WHAT THE TASK REQUIRES
The answer should be every line below, retyped exactly.

*** Opening DATASET ***

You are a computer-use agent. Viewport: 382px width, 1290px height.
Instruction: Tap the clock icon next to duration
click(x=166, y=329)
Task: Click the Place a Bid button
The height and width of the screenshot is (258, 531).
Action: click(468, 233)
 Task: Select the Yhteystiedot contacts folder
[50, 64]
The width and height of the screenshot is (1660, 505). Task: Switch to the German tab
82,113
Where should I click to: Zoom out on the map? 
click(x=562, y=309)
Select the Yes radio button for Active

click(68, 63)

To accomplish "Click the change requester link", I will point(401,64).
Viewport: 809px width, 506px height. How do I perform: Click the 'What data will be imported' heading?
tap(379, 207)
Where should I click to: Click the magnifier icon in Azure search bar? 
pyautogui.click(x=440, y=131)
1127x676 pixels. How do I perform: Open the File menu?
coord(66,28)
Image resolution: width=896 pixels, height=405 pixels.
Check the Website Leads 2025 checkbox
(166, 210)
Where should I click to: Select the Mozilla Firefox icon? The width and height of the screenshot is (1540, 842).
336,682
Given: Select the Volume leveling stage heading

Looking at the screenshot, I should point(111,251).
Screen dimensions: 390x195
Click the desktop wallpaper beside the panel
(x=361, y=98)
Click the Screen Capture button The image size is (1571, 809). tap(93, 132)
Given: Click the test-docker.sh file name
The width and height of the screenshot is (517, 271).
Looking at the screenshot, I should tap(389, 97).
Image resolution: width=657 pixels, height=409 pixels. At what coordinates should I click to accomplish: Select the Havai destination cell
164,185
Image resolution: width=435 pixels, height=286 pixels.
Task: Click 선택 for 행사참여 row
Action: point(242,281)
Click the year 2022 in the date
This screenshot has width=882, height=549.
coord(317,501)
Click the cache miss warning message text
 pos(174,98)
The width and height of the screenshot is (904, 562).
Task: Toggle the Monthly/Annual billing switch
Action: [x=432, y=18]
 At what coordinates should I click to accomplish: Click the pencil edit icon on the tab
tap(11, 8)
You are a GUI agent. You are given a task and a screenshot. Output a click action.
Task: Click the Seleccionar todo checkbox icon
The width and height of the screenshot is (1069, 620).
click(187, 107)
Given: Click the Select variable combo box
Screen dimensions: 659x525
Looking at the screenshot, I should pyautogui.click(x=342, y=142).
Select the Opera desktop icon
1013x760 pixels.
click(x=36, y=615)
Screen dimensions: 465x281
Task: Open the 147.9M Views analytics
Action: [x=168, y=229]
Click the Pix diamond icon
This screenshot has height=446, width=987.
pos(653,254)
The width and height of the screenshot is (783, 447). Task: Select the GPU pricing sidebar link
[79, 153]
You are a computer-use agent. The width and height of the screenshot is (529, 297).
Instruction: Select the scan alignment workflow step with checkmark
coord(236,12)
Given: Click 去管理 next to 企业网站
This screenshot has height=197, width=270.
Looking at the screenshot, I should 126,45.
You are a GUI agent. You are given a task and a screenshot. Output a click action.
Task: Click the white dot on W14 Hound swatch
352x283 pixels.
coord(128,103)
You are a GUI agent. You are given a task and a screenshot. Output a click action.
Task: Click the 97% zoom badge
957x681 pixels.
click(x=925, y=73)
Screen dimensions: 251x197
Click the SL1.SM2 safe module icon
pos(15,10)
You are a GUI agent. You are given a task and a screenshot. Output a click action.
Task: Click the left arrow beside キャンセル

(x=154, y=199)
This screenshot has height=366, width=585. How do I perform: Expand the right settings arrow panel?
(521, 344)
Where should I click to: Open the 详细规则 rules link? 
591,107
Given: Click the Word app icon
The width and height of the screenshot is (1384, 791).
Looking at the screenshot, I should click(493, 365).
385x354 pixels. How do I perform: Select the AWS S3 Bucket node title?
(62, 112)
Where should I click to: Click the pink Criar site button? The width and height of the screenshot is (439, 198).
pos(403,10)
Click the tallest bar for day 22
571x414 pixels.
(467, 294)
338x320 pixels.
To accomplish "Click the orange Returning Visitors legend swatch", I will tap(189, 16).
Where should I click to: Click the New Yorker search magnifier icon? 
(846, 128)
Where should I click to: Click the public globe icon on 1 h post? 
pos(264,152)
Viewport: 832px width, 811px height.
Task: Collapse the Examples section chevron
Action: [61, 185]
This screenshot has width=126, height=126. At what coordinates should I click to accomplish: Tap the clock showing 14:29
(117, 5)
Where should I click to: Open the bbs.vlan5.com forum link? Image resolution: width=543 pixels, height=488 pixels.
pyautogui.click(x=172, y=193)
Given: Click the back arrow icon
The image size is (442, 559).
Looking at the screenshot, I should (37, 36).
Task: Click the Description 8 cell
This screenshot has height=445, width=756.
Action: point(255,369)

*** Closing DATASET ***

EXPECTED ANSWER
You are a computer-use agent. Viewport: 382px width, 1290px height.
Instruction: Tap the clock icon next to duration
click(x=166, y=329)
Task: Click the Place a Bid button
The height and width of the screenshot is (258, 531).
Action: click(468, 233)
 Task: Select the Yhteystiedot contacts folder
[50, 64]
The width and height of the screenshot is (1660, 505). Task: Switch to the German tab
82,113
Where should I click to: Zoom out on the map? 
click(x=562, y=309)
Select the Yes radio button for Active

click(68, 63)

To accomplish "Click the change requester link", I will point(401,64).
Viewport: 809px width, 506px height. How do I perform: Click the 'What data will be imported' heading?
tap(379, 207)
Where should I click to: Click the magnifier icon in Azure search bar? 
pyautogui.click(x=440, y=131)
1127x676 pixels. How do I perform: Open the File menu?
coord(66,28)
Image resolution: width=896 pixels, height=405 pixels.
Check the Website Leads 2025 checkbox
(166, 210)
Where should I click to: Select the Mozilla Firefox icon? The width and height of the screenshot is (1540, 842).
336,682
Given: Select the Volume leveling stage heading

Looking at the screenshot, I should point(111,251).
Screen dimensions: 390x195
Click the desktop wallpaper beside the panel
(x=361, y=98)
Click the Screen Capture button The image size is (1571, 809). tap(93, 132)
Given: Click the test-docker.sh file name
The width and height of the screenshot is (517, 271).
Looking at the screenshot, I should tap(389, 97).
Image resolution: width=657 pixels, height=409 pixels. At what coordinates should I click to accomplish: Select the Havai destination cell
164,185
Image resolution: width=435 pixels, height=286 pixels.
Task: Click 선택 for 행사참여 row
Action: point(242,281)
Click the year 2022 in the date
This screenshot has width=882, height=549.
coord(317,501)
Click the cache miss warning message text
 pos(174,98)
The width and height of the screenshot is (904, 562).
Task: Toggle the Monthly/Annual billing switch
Action: [x=432, y=18]
 At what coordinates should I click to accomplish: Click the pencil edit icon on the tab
tap(11, 8)
You are a GUI agent. You are given a task and a screenshot. Output a click action.
Task: Click the Seleccionar todo checkbox icon
The width and height of the screenshot is (1069, 620).
click(187, 107)
Given: Click the Select variable combo box
Screen dimensions: 659x525
Looking at the screenshot, I should pyautogui.click(x=342, y=142).
Select the Opera desktop icon
1013x760 pixels.
click(x=36, y=615)
Screen dimensions: 465x281
Task: Open the 147.9M Views analytics
Action: [x=168, y=229]
Click the Pix diamond icon
This screenshot has height=446, width=987.
pos(653,254)
The width and height of the screenshot is (783, 447). Task: Select the GPU pricing sidebar link
[79, 153]
You are a computer-use agent. The width and height of the screenshot is (529, 297).
Instruction: Select the scan alignment workflow step with checkmark
coord(236,12)
Given: Click 去管理 next to 企业网站
This screenshot has height=197, width=270.
Looking at the screenshot, I should 126,45.
You are a GUI agent. You are given a task and a screenshot. Output a click action.
Task: Click the white dot on W14 Hound swatch
352x283 pixels.
coord(128,103)
You are a GUI agent. You are given a task and a screenshot. Output a click action.
Task: Click the 97% zoom badge
957x681 pixels.
click(x=925, y=73)
Screen dimensions: 251x197
Click the SL1.SM2 safe module icon
pos(15,10)
You are a GUI agent. You are given a task and a screenshot. Output a click action.
Task: Click the left arrow beside キャンセル

(x=154, y=199)
This screenshot has height=366, width=585. How do I perform: Expand the right settings arrow panel?
(521, 344)
Where should I click to: Open the 详细规则 rules link? 
591,107
Given: Click the Word app icon
The width and height of the screenshot is (1384, 791).
Looking at the screenshot, I should click(493, 365).
385x354 pixels. How do I perform: Select the AWS S3 Bucket node title?
(62, 112)
Where should I click to: Click the pink Criar site button? The width and height of the screenshot is (439, 198).
pos(403,10)
Click the tallest bar for day 22
571x414 pixels.
(467, 294)
338x320 pixels.
To accomplish "Click the orange Returning Visitors legend swatch", I will tap(189, 16).
Where should I click to: Click the New Yorker search magnifier icon? 
(846, 128)
Where should I click to: Click the public globe icon on 1 h post? 
pos(264,152)
Viewport: 832px width, 811px height.
Task: Collapse the Examples section chevron
Action: [61, 185]
This screenshot has width=126, height=126. At what coordinates should I click to accomplish: Tap the clock showing 14:29
(117, 5)
Where should I click to: Open the bbs.vlan5.com forum link? Image resolution: width=543 pixels, height=488 pixels.
pyautogui.click(x=172, y=193)
Given: Click the back arrow icon
The image size is (442, 559).
Looking at the screenshot, I should (37, 36).
Task: Click the Description 8 cell
This screenshot has height=445, width=756.
Action: point(255,369)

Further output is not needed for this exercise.